Task statement: For the data that follows, print the line with "This screenshot has width=423, height=238.", the line with "You are a computer-use", and all lines between them, exactly as they stand. Omit pictures and add nothing.
═══ Record excerpts
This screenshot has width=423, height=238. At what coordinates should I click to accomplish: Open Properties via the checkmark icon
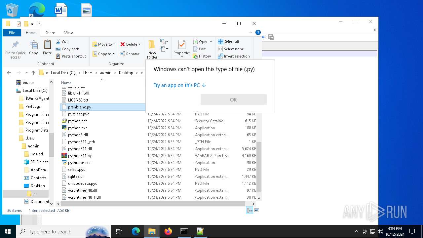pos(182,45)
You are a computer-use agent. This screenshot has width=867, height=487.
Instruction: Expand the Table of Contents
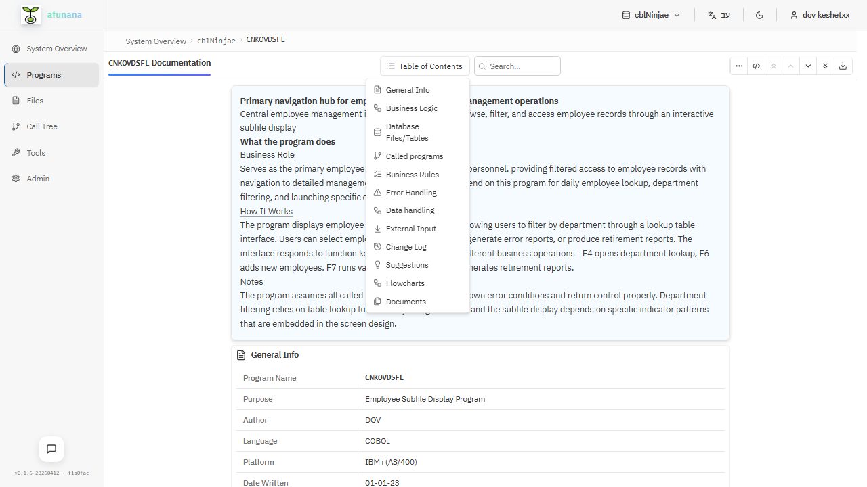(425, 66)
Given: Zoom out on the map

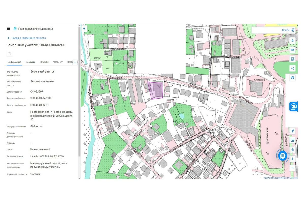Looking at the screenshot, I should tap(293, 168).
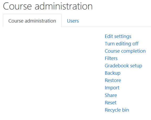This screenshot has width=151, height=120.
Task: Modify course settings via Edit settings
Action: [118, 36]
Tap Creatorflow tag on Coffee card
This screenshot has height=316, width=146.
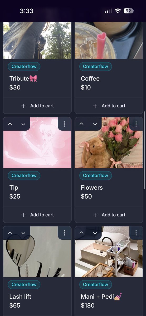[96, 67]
══════
═══ Record excerpts
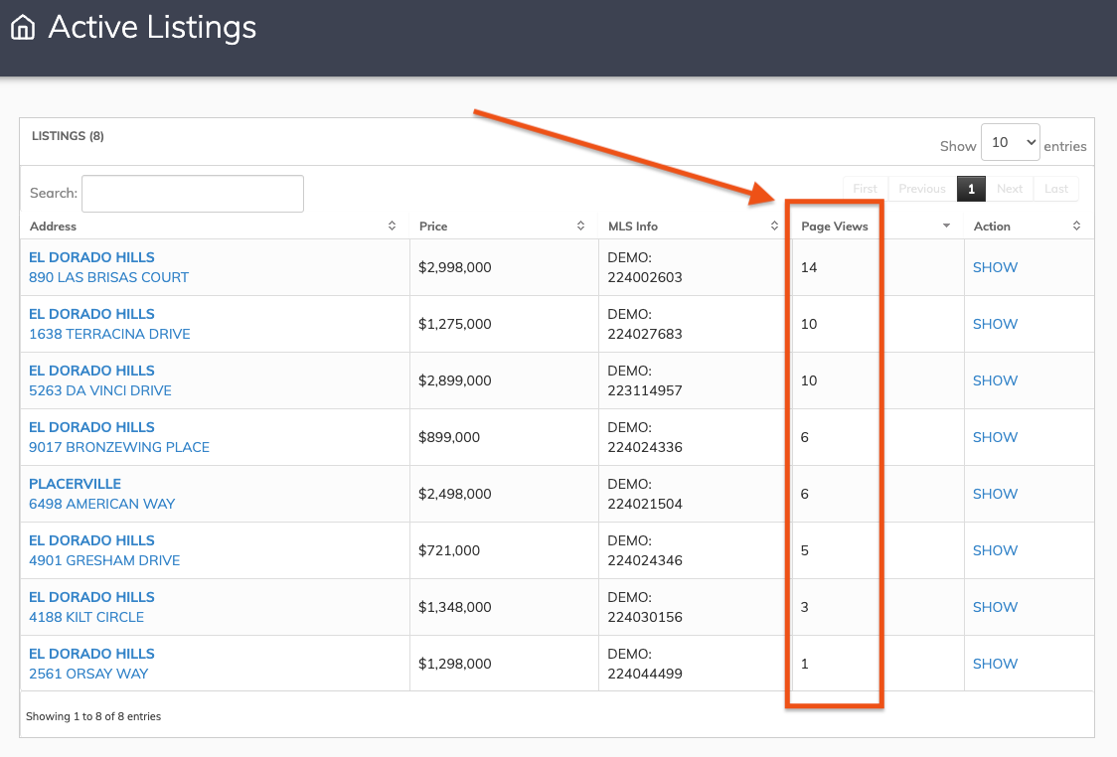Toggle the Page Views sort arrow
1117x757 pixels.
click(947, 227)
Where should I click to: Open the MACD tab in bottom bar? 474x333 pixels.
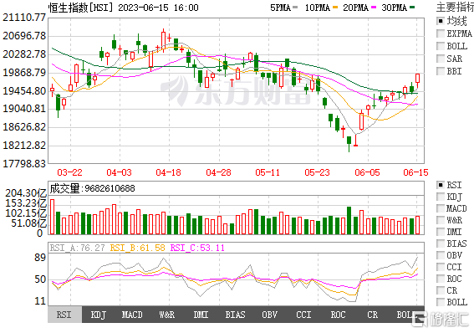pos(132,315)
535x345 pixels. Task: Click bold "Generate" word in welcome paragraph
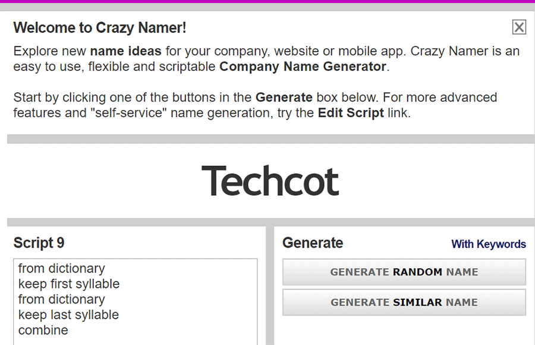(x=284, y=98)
══════
Response for this exercise:
This screenshot has width=423, height=238. At what coordinates should I click to accomplish: Open Properties via the checkmark icon
pos(182,45)
You are a computer-use agent. This screenshot has width=867, height=487.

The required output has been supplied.